Iedereen kent wel de uitdrukking ‘lazarus zijn’ of ‘strontlazarus zijn’. Wie helemaal lazarus is, heeft te veel gedronken en is flink bezopen, zeg maar stomdronken, ladderzat, straalbezopen. Waar komt de uitdrukking lazarus zijn eigenlijk vandaan? Komt die, zoals veel mensen denken, rechtstreeks uit de Bijbel of toch niet?

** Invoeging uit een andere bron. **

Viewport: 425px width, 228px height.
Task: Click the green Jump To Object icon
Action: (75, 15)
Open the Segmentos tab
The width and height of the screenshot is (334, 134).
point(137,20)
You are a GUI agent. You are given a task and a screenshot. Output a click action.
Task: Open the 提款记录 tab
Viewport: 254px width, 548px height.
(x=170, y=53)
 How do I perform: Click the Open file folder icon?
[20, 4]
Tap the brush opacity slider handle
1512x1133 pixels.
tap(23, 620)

Lazarus is de (Latijns-Griekse) naam van een persoon uit de Bijbel die in het Nieuwe Testament twee keer wordt genoemd. Ook in het Oude Testament komt driemaal een Lazarus voor maar dan onder de Hebreeuwse naam Eliëzer. Lazarus en Eliëzer betekenen beide letterlijk ‘God heeft geholpen’. De nieuwtestamentische naam Lazarus komt respectievelijk voor in de Bijbelboeken Lukas en Johannes. Deze beide Lazarussen waren echter geen dronkaards. Dat staat althans niet in de Bijbel.
Ook in het apocriefe boek het Evangelie van Nicodemus (hoofdstuk 4:3) komt Lazarus voor. Hij zou een tijdje in de onderwereld, de hel, zijn geweest. Maar, zo klaagde de god van de onderwereld Hades:
“Onlangs is mij een dode ontstolen, namelijk Lazarus, door de kracht van het woord van een levende. (…) Als een arend vloog hij van me weg.”

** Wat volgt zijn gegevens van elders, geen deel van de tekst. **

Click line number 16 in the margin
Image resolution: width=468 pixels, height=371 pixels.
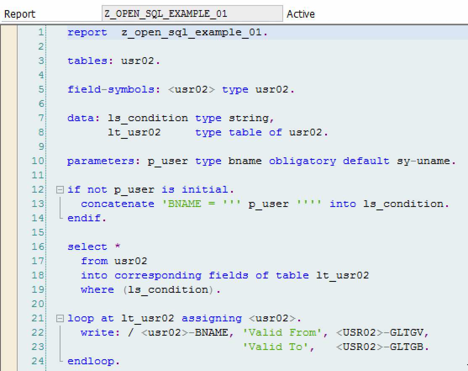(38, 246)
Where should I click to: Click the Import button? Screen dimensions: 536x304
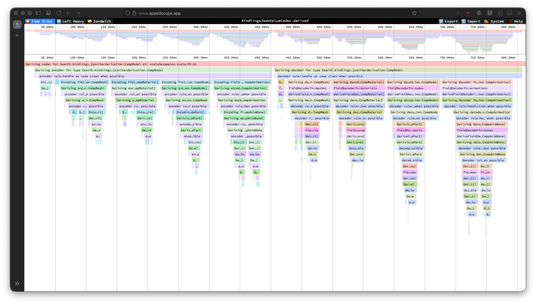pos(471,21)
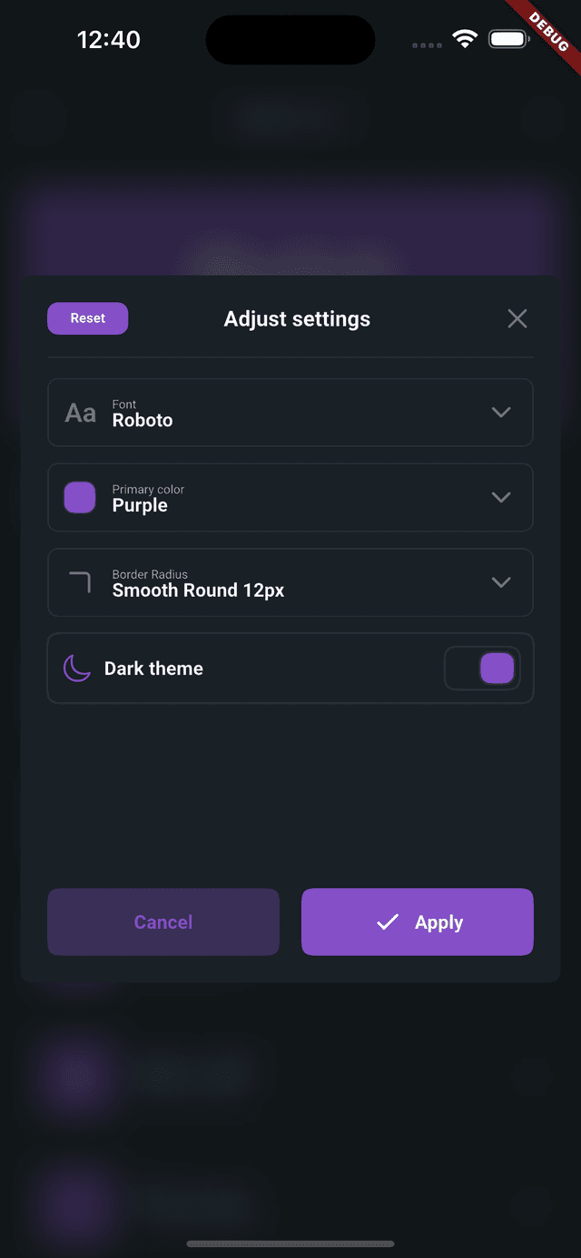581x1258 pixels.
Task: Close the Adjust settings dialog with X
Action: pyautogui.click(x=517, y=318)
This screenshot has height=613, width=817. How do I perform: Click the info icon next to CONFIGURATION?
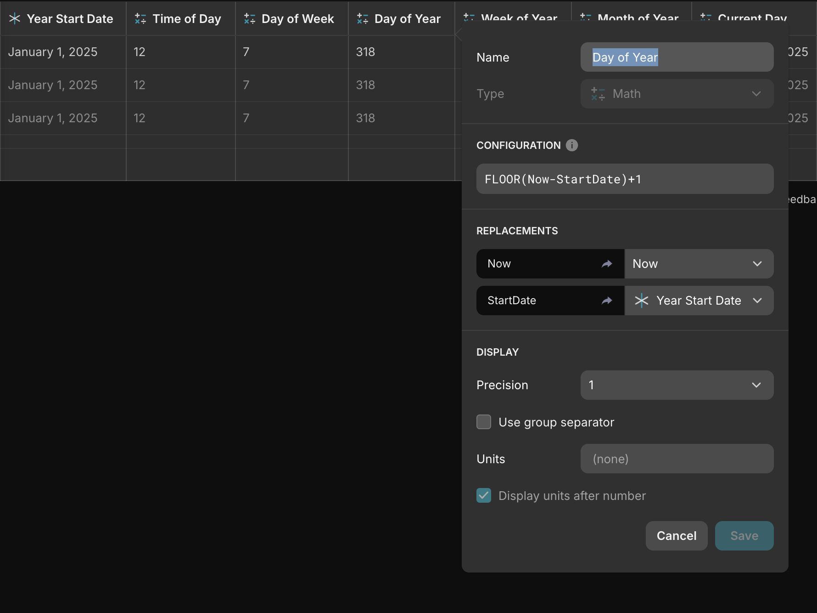click(x=572, y=145)
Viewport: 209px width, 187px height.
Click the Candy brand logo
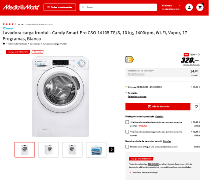coord(8,28)
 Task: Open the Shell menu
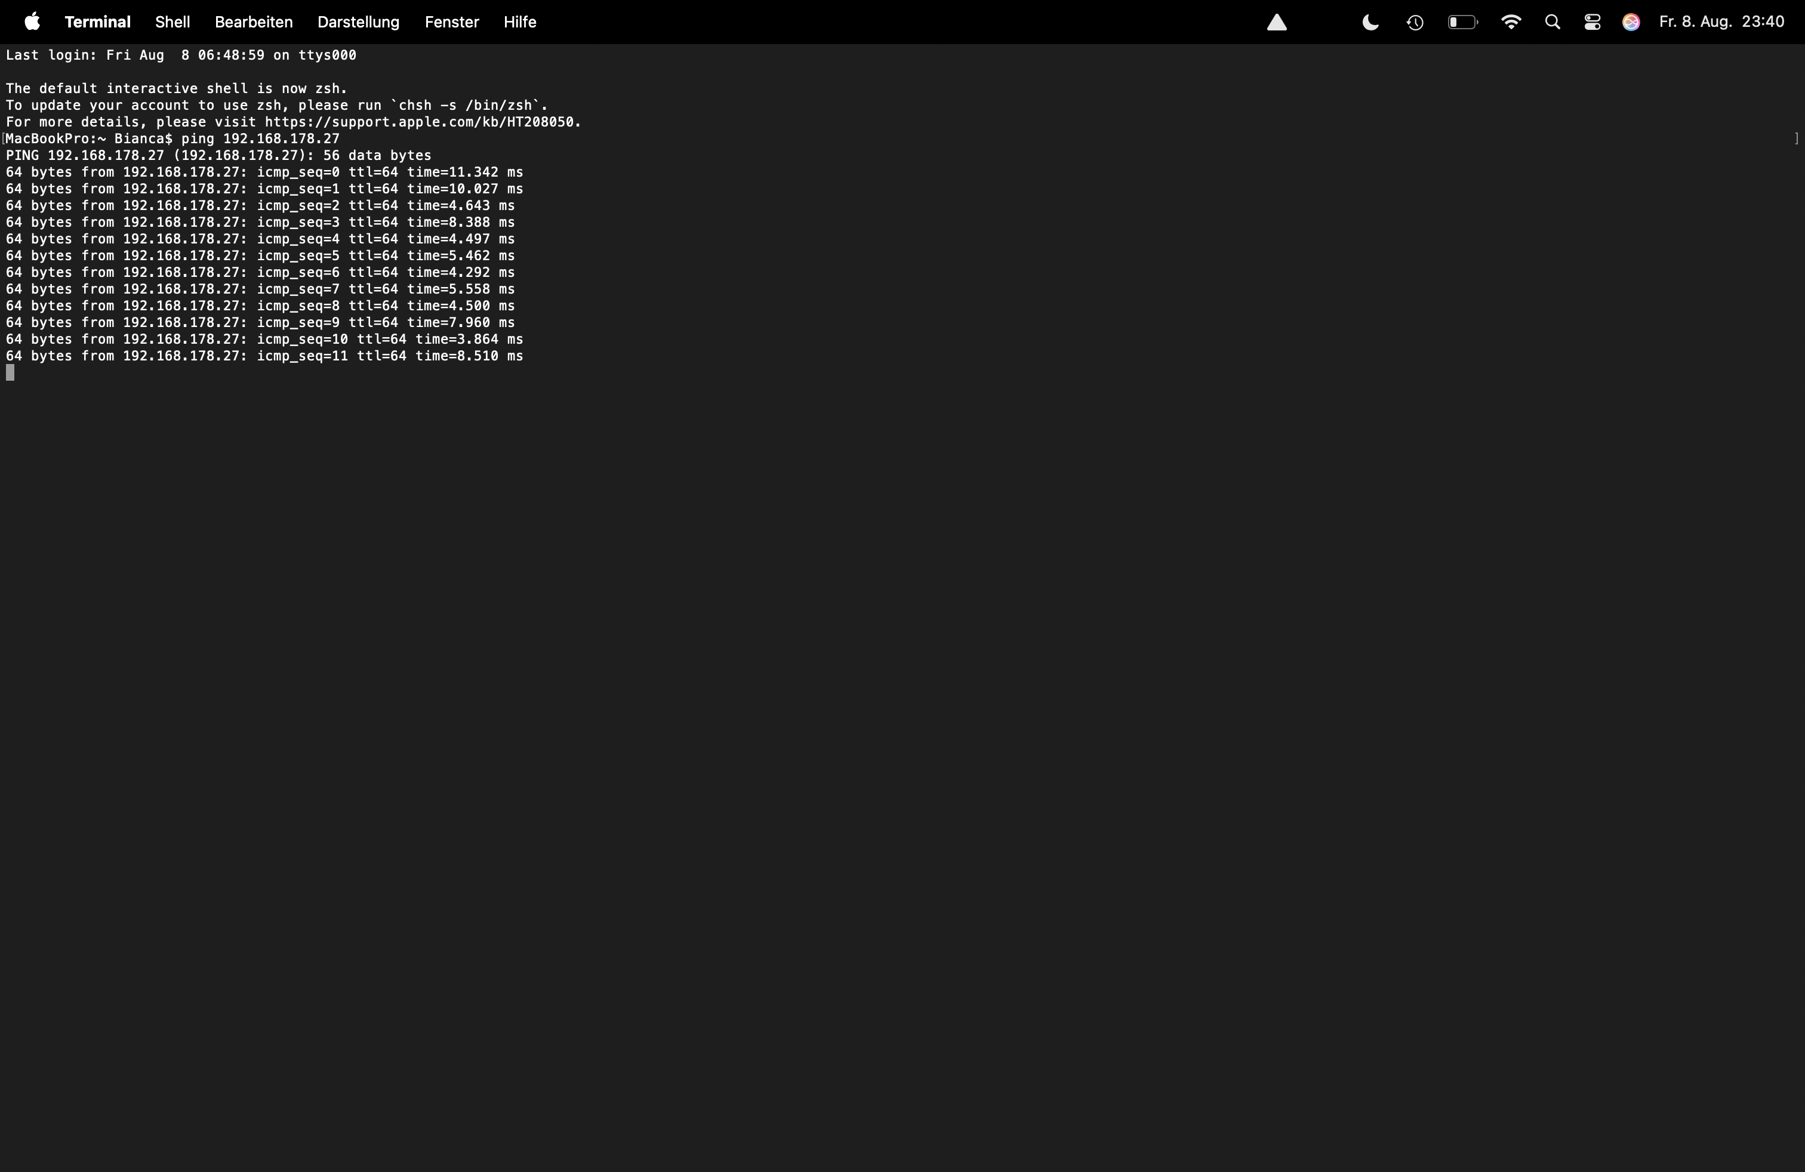[x=172, y=22]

Lazarus: de arme man uit de gelijkenis
De in Lukas 16:19-31 vermelde Lazarus betreft een fictief (voorbeeld)figuur uit een gelijkenis, de gelijkenis van de rijke man en arme Lazarus. In deze tekst staat niet dat Lazarus dronken was. Alleen dat hij een arm man was die het op aarde slecht had. Lazarus kwam uiteindelijk in de hemel terecht, terwijl de rijke man in de gelijkenis in de hel belandde.
Lazarus van Bethanië: een vriend van Jezus
De andere Lazarus die in de Bijbel voorkomt is Lazarus van Bethanië, de broer van Martha en Maria die volgens Johannes (zie Johannes 11) een goede vriend van Jezus van Nazareth was. Deze Lazarus had een broze gezondheid. Hij overleed uiteindelijk, maar werd na vier dagen door Jezus opnieuw tot leven gewekt. Jezus riep hem bij zijn naam en vervolgens stond hij op uit de dood.

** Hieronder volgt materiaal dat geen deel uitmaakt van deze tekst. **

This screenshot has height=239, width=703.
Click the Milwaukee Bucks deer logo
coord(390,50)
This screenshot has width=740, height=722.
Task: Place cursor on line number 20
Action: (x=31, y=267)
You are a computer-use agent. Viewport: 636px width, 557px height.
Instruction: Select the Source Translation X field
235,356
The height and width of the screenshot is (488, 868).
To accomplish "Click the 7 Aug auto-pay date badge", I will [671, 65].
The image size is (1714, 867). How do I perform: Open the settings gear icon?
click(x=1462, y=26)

In deze zin werd Lazarus in een zinnespel (een toneelstuk) uit de zestiende eeuw aangehaald, getiteld Van Lazarus doot ende hoe dat Christus hem opwecte. Dit was een stuk van de Amsterdamse rederijkerskamer De Egelantier, uit ongeveer 1525. In dit toneelstuk werd de rijke man gelieerd aan de rooms-katholieke priesters van die tijd, die hun plicht niet deden maar er wat op los leefden en zichzelf verrijkten ten koste van de arme bevolking (lees: Lazarus).
Lazarus en stomdronken zijn: drie mogelijke verklaringen
Hoe is Lazarus, als er in de Bijbel niks over vermeende dronkenschap(pen) staat, een uitdrukking geworden voor ladderzat zijn? In de Middeleeuwen en in de vroegmoderne tijd kwam de formulering ‘de ziekte van Lazarus’ in zwang als aanduiding voor lepra. Verder komt de frase ‘belazerd zijn’, dat is ‘gestoord zijn’ of ‘bedonderd worden’, ook van Lazarus. Iemand die belazerd is, is aangetast door de lazarusziekte, lepra (of: melaatsheid) en daardoor een beetje doorgedraaid.
Hoe de betekenisverschuiving naar ‘straalbezopen zijn’ heeft plaatsgevonden, is niet onomstreden vastgesteld. Een logische verklaring – vermeld op ISGeschiedenis.nl – lijkt de Lazarus uit Johannes 11 te zijn. Wie immers bezopen is, is een tijdje compleet van de wereld, slaapt zijn roes uit en is daarna weer de oude. Dit proces doet zich voor als je lazarus bent, net zoals Lazarus enkele dagen dood was en daarna weer tot leven kwam.
De auteurs van het boek Als de kat van huis is komen met een andere verklaring. Zij wijzen op de frase ‘opgewekt uit de dood’:
‘Opgewekt’ betekent ook vrolijk, en de stap van vrolijk naar dronken is niet zo heel groot. (p.259)
Deze verklaring lijkt ons wat vergezocht, immers: wie dronken is, is niet altijd even vrolijk.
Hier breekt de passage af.